Is that what you realized when you died?
I don’t know.
“Beautiful,” says Swami, aloud, his eyelids flickering, his back hunching, his bad hand beginning to quiver.
“Swamiji,” says the suspicious youth – his father once had sex with his wife and a prostitute on the same morning, and then in the afternoon cut a deal with a state politician
that kept an innocent man in prison, so no wonder he thinks his son needs spiritual guidance – “Swamiji, you have gone all strange, please tell me what I am getting in my mid-term
electrical engineering examinations.”
“Shut up boy!” cries some voice offstage. “He is having the godly visitations!”
Kamala is trying to keep people back, but the hue and cry is building up among the enthralled spectators, people surge forwards, within seconds the whispers are rushing down the corridors of
Mullaipuram Mansions, expanding into open chambers, crashing like breakers upon various assemblies of astonished VIPs and elated servants; people start crowding into the room, and there’s
nothing that Kamala can do about it. The Guru Swamiji is walking with the gods in front of everyone’s eyes.
His body slips into a slack and precarious posture, drooping over to one side. His eyelids have stopped flickering, but his eyes are listless and half-closed, and there is some dribble hanging
off his lower lip; it swings gently to and fro several times before latching onto his shirt. There is quite a crowd in the reception room now, and a whole heap of adaa-daaing, and here comes D.D.
Rajendran sweeping into the room in a state of imperious anxiety.
There is the Swami who is in some kind of catatonic trance – that particular Swami is being propped up by Kamala on the platform, quivering gently; and there is the Swami who is talking to
the white man – this Swami, whether he exists in the spiritual world, or in Swami’s deluded head, or perhaps both if they ever prove to be much the same thing, has six arms. The three
on the right side are a little weak and withered.
Sometimes I know I have to tell everyone I’m not God.
Go ahead. It doesn’t matter. They wouldn’t listen.
I never do anything,
Excellent. The living are always doing things.
Why do I have to wait?
I don’t know. Look, you’ve got six arms – you know what that means…
Swami looks down at his six arms, and moves his six hands around under his own gaze – turning up the palms of one or two, clenching a fist with another and then opening it again, wiggling
the fingers of a couple more.
Oh my God!
he exclaims.
It’s wise not to get overexcited when this kind of thing occurs, because it might mean nothing. A really choice spot of science might ruin it all for ever one day.

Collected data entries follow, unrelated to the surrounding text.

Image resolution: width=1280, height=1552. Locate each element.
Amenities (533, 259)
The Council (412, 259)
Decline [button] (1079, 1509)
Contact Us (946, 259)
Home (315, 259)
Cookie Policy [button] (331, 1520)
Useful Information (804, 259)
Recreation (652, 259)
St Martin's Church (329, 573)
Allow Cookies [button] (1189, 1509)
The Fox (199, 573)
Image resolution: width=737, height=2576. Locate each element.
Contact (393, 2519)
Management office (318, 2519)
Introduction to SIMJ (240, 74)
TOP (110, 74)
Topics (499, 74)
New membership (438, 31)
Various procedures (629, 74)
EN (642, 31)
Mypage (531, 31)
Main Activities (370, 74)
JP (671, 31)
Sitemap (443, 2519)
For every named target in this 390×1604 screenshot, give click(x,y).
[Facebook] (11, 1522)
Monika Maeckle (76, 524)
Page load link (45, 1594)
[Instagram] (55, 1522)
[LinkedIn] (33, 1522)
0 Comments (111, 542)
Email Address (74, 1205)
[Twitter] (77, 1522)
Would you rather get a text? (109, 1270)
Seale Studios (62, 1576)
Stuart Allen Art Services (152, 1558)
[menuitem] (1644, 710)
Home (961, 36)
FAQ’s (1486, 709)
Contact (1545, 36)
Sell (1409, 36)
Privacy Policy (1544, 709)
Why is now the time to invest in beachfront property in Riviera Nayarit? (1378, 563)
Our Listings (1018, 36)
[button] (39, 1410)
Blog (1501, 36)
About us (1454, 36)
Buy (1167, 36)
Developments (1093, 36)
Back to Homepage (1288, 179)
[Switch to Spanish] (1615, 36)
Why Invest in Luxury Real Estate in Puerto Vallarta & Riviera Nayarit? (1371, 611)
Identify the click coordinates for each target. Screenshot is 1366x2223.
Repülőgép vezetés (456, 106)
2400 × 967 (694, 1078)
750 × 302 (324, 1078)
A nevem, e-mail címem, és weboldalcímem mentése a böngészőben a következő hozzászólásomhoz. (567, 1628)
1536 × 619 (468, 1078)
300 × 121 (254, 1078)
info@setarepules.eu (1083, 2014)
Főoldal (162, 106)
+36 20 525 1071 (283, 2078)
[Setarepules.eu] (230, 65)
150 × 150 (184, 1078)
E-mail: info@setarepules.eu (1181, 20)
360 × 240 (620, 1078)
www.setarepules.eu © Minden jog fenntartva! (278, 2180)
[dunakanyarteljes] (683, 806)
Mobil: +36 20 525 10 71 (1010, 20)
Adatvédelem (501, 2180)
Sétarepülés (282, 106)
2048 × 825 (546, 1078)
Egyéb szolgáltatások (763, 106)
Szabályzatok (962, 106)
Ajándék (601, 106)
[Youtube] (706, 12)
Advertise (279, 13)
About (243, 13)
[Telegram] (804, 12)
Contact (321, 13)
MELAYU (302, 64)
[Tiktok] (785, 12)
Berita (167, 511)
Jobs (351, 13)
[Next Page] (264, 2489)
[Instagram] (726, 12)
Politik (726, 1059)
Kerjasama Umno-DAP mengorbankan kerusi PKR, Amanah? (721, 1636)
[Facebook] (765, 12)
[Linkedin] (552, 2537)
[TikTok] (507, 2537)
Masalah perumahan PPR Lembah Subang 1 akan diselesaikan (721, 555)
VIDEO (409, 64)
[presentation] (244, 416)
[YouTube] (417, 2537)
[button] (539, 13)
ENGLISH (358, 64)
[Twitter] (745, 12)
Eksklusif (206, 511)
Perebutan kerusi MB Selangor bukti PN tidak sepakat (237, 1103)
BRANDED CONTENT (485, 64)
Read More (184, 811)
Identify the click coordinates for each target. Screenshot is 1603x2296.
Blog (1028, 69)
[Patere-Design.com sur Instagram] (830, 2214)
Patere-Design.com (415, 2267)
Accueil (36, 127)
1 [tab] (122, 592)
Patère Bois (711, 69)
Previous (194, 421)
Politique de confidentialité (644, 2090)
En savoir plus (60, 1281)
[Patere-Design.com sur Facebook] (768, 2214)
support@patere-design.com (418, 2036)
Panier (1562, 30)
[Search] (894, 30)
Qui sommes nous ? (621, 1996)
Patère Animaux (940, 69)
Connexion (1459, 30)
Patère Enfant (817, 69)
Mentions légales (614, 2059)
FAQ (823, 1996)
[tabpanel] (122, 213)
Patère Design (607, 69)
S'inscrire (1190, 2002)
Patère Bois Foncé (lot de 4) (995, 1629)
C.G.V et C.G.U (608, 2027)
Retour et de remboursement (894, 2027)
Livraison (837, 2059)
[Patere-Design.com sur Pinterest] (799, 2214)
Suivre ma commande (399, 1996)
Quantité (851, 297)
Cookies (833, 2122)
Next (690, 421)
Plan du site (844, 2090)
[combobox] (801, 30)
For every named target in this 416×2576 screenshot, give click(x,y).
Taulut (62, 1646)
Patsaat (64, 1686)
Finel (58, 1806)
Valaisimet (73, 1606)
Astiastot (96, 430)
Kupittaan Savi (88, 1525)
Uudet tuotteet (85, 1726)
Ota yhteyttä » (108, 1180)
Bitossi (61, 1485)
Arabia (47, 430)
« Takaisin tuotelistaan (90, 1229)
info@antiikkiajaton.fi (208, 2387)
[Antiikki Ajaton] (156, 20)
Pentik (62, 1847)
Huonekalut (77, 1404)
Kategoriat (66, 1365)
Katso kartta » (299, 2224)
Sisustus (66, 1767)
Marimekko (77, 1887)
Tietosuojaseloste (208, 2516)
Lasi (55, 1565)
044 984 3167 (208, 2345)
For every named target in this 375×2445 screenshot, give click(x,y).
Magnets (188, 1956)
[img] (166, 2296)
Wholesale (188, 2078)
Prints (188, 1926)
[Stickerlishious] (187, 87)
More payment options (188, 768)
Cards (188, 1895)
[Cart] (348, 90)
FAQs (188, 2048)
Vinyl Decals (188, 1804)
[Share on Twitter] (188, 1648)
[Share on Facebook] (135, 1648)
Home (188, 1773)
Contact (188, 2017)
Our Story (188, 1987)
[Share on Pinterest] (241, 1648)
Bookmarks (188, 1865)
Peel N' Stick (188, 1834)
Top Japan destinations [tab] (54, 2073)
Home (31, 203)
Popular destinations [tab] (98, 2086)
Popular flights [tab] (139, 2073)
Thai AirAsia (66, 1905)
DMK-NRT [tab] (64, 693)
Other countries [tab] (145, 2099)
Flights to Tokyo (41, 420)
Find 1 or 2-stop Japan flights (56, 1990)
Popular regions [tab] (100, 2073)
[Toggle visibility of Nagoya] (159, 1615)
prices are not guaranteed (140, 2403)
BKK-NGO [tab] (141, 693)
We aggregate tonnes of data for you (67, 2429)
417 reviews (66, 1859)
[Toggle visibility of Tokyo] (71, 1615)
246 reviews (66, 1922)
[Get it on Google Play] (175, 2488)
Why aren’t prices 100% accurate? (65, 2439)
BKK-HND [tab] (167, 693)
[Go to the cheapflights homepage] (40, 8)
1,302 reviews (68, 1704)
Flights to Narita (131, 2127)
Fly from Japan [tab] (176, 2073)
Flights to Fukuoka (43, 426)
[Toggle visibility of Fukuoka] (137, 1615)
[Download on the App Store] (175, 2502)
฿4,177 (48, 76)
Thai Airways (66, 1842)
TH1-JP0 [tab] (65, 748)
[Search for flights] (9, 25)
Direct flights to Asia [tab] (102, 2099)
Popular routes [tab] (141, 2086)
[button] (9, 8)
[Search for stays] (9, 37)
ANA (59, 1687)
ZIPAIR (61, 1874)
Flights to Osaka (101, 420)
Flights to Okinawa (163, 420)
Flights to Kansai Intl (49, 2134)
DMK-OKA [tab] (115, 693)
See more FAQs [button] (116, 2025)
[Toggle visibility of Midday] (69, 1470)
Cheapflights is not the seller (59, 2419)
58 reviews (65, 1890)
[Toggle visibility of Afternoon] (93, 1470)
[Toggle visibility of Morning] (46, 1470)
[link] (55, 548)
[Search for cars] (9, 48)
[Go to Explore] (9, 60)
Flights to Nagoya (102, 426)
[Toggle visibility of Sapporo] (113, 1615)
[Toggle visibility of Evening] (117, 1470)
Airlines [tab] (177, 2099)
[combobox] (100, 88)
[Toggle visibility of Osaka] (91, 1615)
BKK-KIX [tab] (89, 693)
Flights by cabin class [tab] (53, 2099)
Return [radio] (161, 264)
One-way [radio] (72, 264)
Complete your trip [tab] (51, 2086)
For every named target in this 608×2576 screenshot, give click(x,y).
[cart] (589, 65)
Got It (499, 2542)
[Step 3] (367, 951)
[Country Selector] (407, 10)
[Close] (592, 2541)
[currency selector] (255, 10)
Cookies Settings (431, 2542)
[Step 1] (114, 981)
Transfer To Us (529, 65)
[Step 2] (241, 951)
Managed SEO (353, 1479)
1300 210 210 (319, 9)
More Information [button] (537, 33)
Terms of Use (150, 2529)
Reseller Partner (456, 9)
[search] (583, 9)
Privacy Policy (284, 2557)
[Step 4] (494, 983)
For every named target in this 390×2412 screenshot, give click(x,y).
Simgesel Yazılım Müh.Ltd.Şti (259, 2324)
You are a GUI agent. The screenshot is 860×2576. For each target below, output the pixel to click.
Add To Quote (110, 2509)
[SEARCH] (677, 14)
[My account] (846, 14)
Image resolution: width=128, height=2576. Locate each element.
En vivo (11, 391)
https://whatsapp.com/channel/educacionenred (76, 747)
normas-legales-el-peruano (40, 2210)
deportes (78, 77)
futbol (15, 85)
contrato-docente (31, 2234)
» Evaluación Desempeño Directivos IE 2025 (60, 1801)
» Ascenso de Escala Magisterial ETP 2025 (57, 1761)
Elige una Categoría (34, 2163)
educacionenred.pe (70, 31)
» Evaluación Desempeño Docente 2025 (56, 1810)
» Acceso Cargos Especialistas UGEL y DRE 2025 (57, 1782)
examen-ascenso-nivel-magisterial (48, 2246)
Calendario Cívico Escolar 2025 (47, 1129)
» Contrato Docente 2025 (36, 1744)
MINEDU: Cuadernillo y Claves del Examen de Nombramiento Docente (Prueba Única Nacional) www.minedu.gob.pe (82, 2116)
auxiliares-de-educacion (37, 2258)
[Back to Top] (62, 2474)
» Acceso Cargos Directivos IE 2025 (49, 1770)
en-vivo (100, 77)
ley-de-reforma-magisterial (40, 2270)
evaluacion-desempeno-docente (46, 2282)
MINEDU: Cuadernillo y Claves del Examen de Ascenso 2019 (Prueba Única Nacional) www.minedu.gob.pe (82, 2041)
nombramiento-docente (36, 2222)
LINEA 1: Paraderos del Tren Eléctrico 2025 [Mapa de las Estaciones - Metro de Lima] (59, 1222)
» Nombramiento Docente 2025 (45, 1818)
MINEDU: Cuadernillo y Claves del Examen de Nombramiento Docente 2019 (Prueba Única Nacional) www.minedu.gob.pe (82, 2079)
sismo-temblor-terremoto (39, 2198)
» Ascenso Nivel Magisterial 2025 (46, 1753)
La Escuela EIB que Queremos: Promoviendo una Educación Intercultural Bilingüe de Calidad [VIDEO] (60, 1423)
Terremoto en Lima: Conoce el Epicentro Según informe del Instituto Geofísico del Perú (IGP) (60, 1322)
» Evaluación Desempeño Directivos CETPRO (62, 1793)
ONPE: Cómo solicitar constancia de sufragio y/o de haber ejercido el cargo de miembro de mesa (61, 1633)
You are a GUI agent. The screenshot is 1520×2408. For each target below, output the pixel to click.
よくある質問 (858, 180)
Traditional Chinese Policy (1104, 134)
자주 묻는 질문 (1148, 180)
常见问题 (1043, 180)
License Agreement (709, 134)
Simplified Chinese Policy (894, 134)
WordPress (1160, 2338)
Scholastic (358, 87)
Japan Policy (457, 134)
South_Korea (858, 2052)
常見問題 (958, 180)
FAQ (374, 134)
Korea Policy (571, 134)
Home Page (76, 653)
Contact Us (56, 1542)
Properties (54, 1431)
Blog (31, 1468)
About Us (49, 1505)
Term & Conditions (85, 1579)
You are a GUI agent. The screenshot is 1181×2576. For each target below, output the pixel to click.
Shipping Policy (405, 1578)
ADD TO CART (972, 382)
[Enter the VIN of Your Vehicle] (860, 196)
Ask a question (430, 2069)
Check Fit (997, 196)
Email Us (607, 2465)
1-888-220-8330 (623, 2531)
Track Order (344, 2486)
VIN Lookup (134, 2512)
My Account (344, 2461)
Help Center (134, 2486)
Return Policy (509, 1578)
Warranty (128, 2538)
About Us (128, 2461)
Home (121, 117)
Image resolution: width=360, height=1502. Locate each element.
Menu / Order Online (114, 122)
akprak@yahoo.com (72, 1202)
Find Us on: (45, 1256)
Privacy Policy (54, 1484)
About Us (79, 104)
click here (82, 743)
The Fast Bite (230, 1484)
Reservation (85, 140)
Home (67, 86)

But it’s
undeniably impressive when it seems to happen – even to Swami, who at this moment certainly appears to be a god, or as near as damn it, and a pretty substantial one too.
The white man starts to ascend smoothly, levitating through the ceiling, disappearing.
Are you coming back?
Swami says with a note of regret, as he watches the ceiling suck up the white man’s thighs, knees, shins, ankles, feet.
Swami keels over on his side in front of his rapt audience, who squeal and scream and yelp and hiss and whistle and shout and even pant with concern, and Kamala and DDR lay him out on the floor
as some of DDR’s staff start to clear the room. Swami has a really lovely sleep.
“Guru or no guru, walking with the gods or not, this cannot carry on any more!” Mr P is announcing at a small family gathering – they are supposed to be
celebrating Anand’s amazing admission into one of the few colleges within a hundred miles that hasn’t rejected him several times before, or kicked him out already. The world-class
expert in sleeping, with his penchant for writing unreadably bad poetry and contemplating the three dimensions of mundane objects for reasons that he can’t or won’t articulate, has been
forced by his parents into studying for a Masters in Business Administration.